SELECT count(id) as total FROM `question`

WHERE (status='active' or status='completed') 

GROUP BY user_id 

HAVING total > 1

ORDER BY total desc

to get the results we reported on our blog. The questions faded away with this pattern:

20
10
8
8
5
5
4
4
4
3
3
3
3
3
3
3
3
3
3
3
3
2
2
2
2
2
2
2
2
2
2
2
2
2
2
2
2
2
2
2
2

This may be a dumb question, but how do I sum these?

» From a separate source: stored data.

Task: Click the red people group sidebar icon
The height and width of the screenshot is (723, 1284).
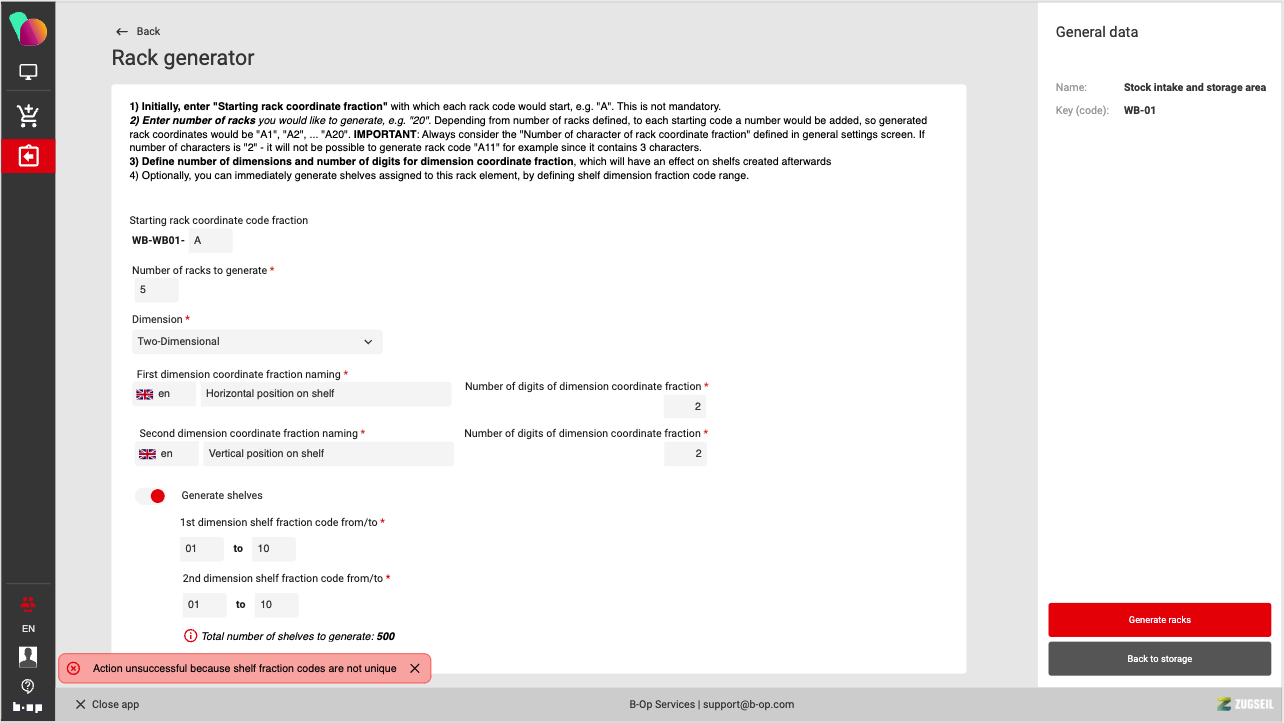Action: 28,603
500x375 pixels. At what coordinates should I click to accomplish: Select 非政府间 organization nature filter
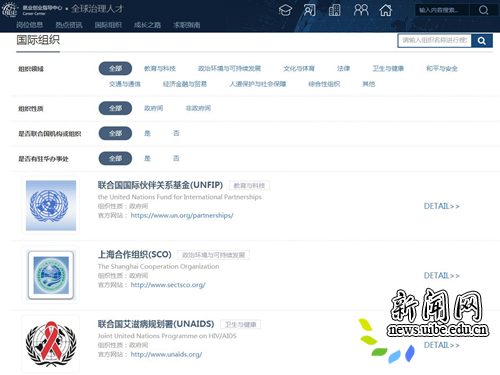click(x=198, y=108)
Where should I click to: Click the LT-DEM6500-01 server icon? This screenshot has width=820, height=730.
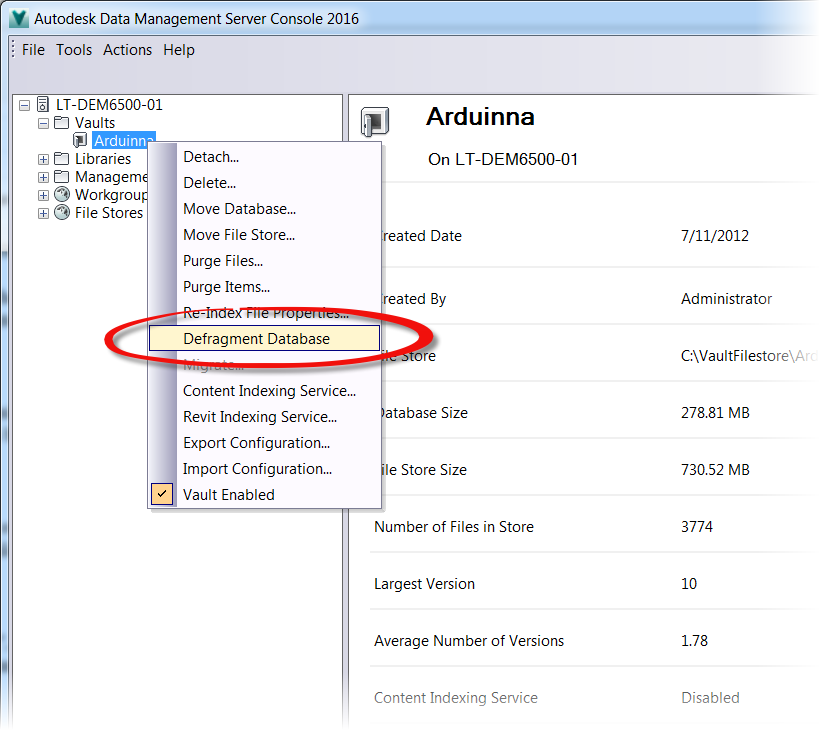[43, 105]
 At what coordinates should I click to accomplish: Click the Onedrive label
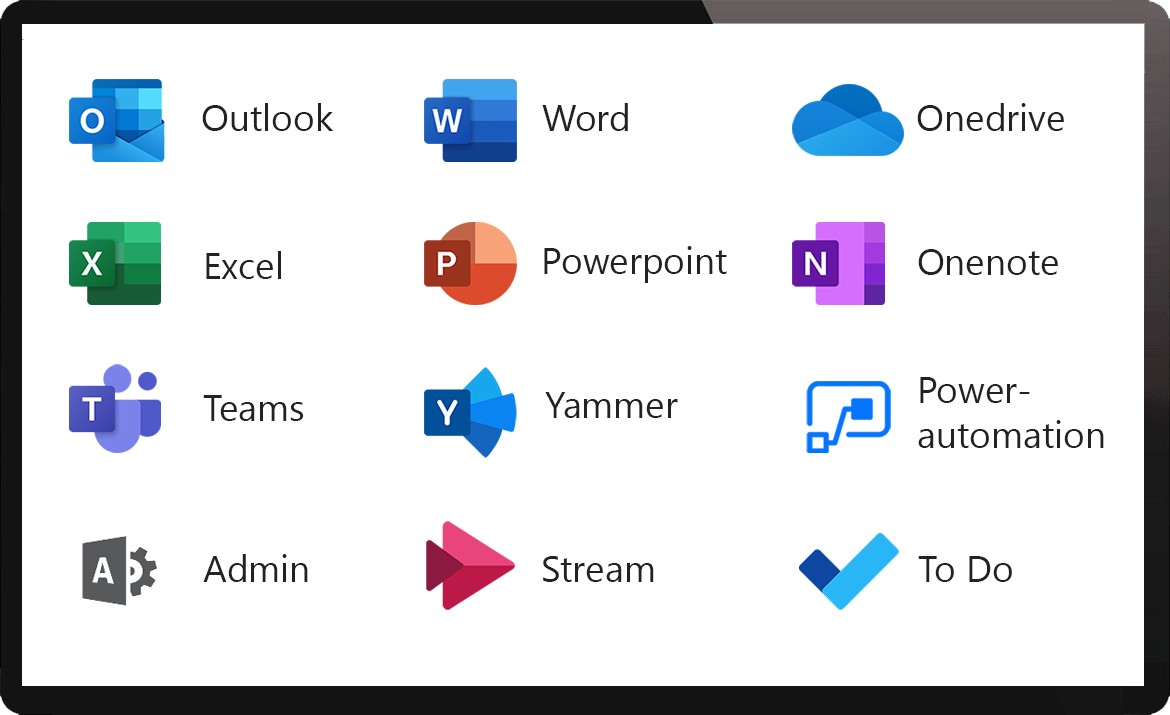point(991,118)
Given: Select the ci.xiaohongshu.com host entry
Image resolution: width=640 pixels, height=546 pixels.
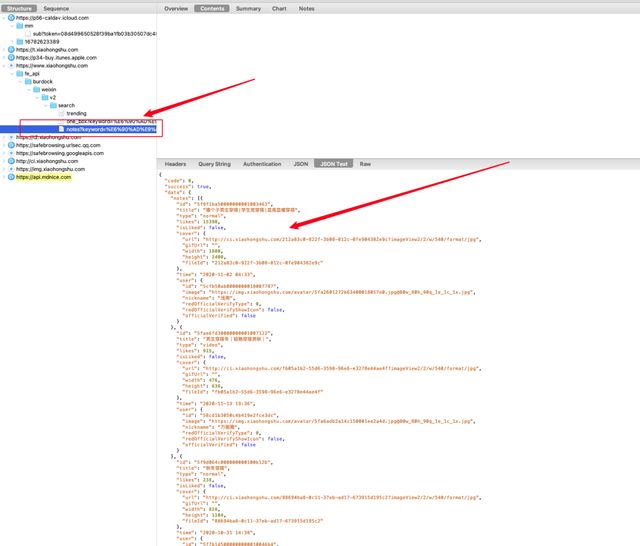Looking at the screenshot, I should tap(47, 161).
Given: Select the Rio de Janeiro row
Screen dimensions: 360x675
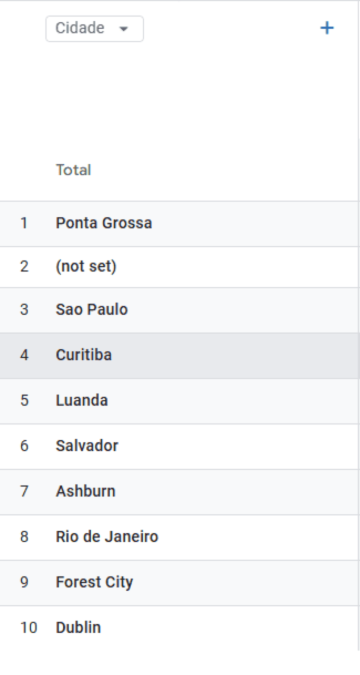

I tried to simply take out the 'group by' clause:

SELECT count(id) as total FROM `question`

WHERE (status='active' or status='completed') 

HAVING total > 1

ORDER BY total desc

But then I get '209' as the answer, which is the total of all questions. It is as if the the HAVING clause is ignored.

So how do I get the sum?

Lawrence Krubner | 05/30/10 at 10:36pm | Edit

having, having clause, sums

(2) Possible Answers Submitted...

Last edited:
05/31/10
12:43pm
Lew Ayotte says:
You're trying to sum the count(id) as total, right?
- 05/30/10 11:22pm
  
  Lew Ayotte says:
  If so, try this:
```
SELECT sum(total) as sum 

FROM (SELECT count(id) as total FROM `question`

         WHERE (status='active' or status='completed') 

         HAVING total > 1

         ) as t
```
- 05/31/10 12:38pm
  
  Lawrence Krubner says:
  Great. You forgot the GROUP BY clause but I added that back in and it worked:
  
  SELECT sum(total) as sum
  
  FROM (SELECT count(id) as total FROM `question`
  
  WHERE (status='active' or status='completed')
  
  GROUP BY user_id
  
  HAVING total > 1
  
  ) as t
Last edited:
05/31/10
12:43pm
Marius Rugan says:
Say hello to the wizard:

http://dev.mysql.com/tech-resources/articles/wizard/index.html
practically it's the same stuff as described in the article - cross tabulation

SELECT location, SUM(IF(status='active',1,0)) AS active, SUM(IF(status='completed',1,0)) AS completed FROM question GROUP BY user_id;
- 05/31/10 12:43pm
  
  Lawrence Krubner says:
  Marius, that article is eye-opening. I had no idea I could stuff like that with MySql.